24 Die Ansprüche aus dem nationalen Warenzeichenrecht sind auch voneinander unabhängig.

25 Dieser Grundsatz der Unabhängigkeit der Warenzeichen hat in Artikel 6 Absatz 3 der Pariser Verbandsübereinkunft zum Schutz des gewerblichen Eigentums vom 20. März 1883, zuletzt revidiert in Stockholm am 14. Juli 1967 (United Nations Treaty Series, Band 828, Nr. 11851, S. 305), Ausdruck gefunden, der bestimmt: "Eine in einem Verbandsland vorschriftsmässig eingetragene Marke wird als unabhängig angesehen von den in anderen Verbandsländern... eingetragenen Marken."

26 Mit diesem Grundsatz wird anerkannt, daß das Warenzeichenrecht von seinem Inhaber für ein Land ohne gleichzeitige Übertragung für andere Länder übertragen werden kann.

27 Die Möglichkeit unabhängiger Übertragungen ergibt sich zunächst implizit aus Artikel 6 quater der Pariser Verbandsübereinkunft.

28 Nach den Rechtsvorschriften einiger Staaten ist die Übertragung des Warenzeichens ohne gleichzeitige Mitübertragung des Unternehmens möglich, während nach denen anderer das Warenzeichen immer noch nur mit dem Unternehmen zusammen übertragen werden kann.
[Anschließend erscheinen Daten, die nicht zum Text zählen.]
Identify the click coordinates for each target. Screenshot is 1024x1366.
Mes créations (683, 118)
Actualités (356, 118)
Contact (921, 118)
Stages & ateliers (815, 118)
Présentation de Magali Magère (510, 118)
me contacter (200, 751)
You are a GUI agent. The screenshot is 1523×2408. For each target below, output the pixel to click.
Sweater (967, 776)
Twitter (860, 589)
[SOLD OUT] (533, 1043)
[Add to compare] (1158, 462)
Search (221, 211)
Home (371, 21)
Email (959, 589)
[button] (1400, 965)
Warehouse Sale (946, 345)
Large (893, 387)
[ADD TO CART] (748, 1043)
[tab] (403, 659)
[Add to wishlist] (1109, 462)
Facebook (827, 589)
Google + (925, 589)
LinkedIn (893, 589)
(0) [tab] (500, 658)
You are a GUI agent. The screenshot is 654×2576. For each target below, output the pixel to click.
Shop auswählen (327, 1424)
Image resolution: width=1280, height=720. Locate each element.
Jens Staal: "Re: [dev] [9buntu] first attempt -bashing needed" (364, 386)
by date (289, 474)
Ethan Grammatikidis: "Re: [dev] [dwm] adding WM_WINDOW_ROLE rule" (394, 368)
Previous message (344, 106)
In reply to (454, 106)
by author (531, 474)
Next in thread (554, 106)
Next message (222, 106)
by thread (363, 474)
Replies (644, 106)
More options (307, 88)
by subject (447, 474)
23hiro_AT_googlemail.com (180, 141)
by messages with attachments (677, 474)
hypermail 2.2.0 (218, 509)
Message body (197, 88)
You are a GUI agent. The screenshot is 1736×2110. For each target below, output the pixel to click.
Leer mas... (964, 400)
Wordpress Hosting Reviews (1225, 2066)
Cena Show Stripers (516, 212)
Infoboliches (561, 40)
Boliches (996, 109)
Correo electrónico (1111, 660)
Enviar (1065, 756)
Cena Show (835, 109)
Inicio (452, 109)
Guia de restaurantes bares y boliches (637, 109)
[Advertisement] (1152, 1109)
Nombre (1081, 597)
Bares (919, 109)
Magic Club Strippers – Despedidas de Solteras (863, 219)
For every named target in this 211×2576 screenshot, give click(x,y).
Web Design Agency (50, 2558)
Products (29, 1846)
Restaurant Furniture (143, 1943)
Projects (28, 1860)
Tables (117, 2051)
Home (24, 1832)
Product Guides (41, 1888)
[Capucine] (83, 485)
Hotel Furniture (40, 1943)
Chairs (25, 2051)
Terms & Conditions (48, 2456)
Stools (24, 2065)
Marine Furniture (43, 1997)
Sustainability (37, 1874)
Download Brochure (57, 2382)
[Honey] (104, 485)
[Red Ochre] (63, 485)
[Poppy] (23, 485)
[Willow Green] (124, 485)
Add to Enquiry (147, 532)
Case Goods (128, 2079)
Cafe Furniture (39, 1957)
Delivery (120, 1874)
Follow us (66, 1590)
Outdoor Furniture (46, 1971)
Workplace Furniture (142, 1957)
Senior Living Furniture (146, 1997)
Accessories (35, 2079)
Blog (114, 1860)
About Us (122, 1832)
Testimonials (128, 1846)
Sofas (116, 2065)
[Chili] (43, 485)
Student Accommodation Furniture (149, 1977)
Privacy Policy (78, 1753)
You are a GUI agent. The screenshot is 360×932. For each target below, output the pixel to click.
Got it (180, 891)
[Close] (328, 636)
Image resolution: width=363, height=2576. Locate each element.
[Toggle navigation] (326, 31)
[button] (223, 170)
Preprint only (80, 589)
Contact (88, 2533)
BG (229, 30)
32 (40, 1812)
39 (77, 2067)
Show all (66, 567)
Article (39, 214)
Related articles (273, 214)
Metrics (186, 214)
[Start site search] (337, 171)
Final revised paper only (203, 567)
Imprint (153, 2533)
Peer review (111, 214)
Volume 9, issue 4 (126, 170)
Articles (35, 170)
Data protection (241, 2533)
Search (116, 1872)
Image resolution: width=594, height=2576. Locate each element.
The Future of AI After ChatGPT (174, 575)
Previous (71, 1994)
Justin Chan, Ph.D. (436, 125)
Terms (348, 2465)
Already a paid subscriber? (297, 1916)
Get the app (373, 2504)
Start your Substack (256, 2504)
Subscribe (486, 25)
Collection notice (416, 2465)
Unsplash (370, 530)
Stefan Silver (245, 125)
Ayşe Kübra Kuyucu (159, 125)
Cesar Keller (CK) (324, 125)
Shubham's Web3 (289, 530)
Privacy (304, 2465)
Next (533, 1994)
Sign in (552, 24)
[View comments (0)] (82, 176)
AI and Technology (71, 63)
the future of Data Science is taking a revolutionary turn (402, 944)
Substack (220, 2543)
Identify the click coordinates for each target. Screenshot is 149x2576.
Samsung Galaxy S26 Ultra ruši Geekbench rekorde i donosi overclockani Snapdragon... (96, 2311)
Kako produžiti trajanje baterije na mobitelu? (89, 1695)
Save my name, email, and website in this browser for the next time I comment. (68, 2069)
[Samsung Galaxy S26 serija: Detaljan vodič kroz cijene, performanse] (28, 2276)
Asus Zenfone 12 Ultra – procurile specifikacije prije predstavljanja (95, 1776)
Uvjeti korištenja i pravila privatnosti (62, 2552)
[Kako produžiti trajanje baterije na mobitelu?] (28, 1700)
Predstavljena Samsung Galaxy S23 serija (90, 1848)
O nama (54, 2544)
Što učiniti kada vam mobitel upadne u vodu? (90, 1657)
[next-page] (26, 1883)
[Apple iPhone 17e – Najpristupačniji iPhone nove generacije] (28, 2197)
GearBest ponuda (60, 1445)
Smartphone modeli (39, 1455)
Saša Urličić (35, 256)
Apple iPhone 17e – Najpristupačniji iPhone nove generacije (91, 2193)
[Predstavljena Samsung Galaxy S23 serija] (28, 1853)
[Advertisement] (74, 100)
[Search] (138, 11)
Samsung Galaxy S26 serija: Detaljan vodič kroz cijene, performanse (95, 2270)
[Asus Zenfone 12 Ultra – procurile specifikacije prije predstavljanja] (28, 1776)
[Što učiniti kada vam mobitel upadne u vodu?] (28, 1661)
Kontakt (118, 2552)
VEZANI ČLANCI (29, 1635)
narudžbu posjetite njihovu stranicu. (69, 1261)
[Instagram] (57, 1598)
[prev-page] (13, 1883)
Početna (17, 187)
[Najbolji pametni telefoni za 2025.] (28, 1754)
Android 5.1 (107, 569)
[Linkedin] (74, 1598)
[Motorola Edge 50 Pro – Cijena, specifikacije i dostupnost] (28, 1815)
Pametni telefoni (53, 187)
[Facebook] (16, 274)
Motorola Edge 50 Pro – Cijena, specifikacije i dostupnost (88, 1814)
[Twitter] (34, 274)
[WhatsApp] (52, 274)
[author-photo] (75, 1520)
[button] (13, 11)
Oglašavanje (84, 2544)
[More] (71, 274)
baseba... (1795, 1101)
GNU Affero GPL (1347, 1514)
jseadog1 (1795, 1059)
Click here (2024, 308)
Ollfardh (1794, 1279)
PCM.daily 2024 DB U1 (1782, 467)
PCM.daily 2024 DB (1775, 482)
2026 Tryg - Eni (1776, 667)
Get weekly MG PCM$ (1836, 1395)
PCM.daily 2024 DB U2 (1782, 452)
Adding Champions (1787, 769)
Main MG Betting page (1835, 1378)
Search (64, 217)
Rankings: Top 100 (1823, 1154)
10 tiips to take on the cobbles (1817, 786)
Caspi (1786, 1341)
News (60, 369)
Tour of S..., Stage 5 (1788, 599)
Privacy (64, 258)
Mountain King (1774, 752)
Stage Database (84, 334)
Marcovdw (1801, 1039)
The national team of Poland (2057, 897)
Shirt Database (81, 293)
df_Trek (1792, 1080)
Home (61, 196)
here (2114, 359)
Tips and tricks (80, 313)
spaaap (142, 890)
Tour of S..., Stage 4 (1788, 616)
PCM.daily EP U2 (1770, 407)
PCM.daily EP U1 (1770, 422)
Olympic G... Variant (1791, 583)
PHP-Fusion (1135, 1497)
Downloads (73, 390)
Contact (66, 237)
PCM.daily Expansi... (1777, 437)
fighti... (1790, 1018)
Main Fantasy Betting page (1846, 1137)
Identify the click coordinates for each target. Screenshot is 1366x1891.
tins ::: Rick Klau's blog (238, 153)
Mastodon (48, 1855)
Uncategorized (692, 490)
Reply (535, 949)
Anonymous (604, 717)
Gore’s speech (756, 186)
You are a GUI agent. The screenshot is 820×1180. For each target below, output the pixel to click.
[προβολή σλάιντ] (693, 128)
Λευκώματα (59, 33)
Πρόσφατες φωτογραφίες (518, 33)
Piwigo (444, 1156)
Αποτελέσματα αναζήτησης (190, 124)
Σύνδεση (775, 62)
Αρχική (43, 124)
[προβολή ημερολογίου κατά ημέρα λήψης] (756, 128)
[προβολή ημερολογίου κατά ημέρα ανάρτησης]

In einigen Ländern war das Erfordernis der gleichzeitigen Mitübertragung des Unternehmens sogar dahin ausgelegt worden, daß das Unternehmen insgesamt übertragen werden muß, auch wenn sich Teile davon in anderen Ländern als dem befanden, für das die Übertragung erfolgen sollte. Die Übertragung des Warenzeichens für ein Land bedeutete damit fast zwangsläufig die Übertragung des Warenzeichens für andere Länder.

29 Deshalb wurde in Artikel 6 quater der Verbandsübereinkunft folgendes festgelegt: "Ist nach den Rechtsvorschriften eines Verbandslandes die Übertragung einer Marke nur rechtsgültig, wenn gleichzeitig das Unternehmen oder der Geschäftsbetrieb, zu dem die Marke gehört, mit übergeht, so genügt es zur Rechtsgültigkeit der Übertragung, daß der in diesem Land befindliche Teil des Unternehmens oder Geschäftsbetriebes mit dem ausschließlichen Recht, die mit der übertragenen Marke versehenen Erzeugnisse dort herzustellen oder zu verkaufen, auf den Erwerber übergeht."

30 Indem Artikel 6 quater der Verbandsübereinkunft auf diese Weise eine Erleichterung der Übertragung eines Warenzeichens für ein Land ohne gleichzeitige Übertragung des Warenzeichens für ein anderes Land vorsieht, setzt diese Bestimmung voraus, daß diese Übertragungen unabhängig voneinander stattfinden können.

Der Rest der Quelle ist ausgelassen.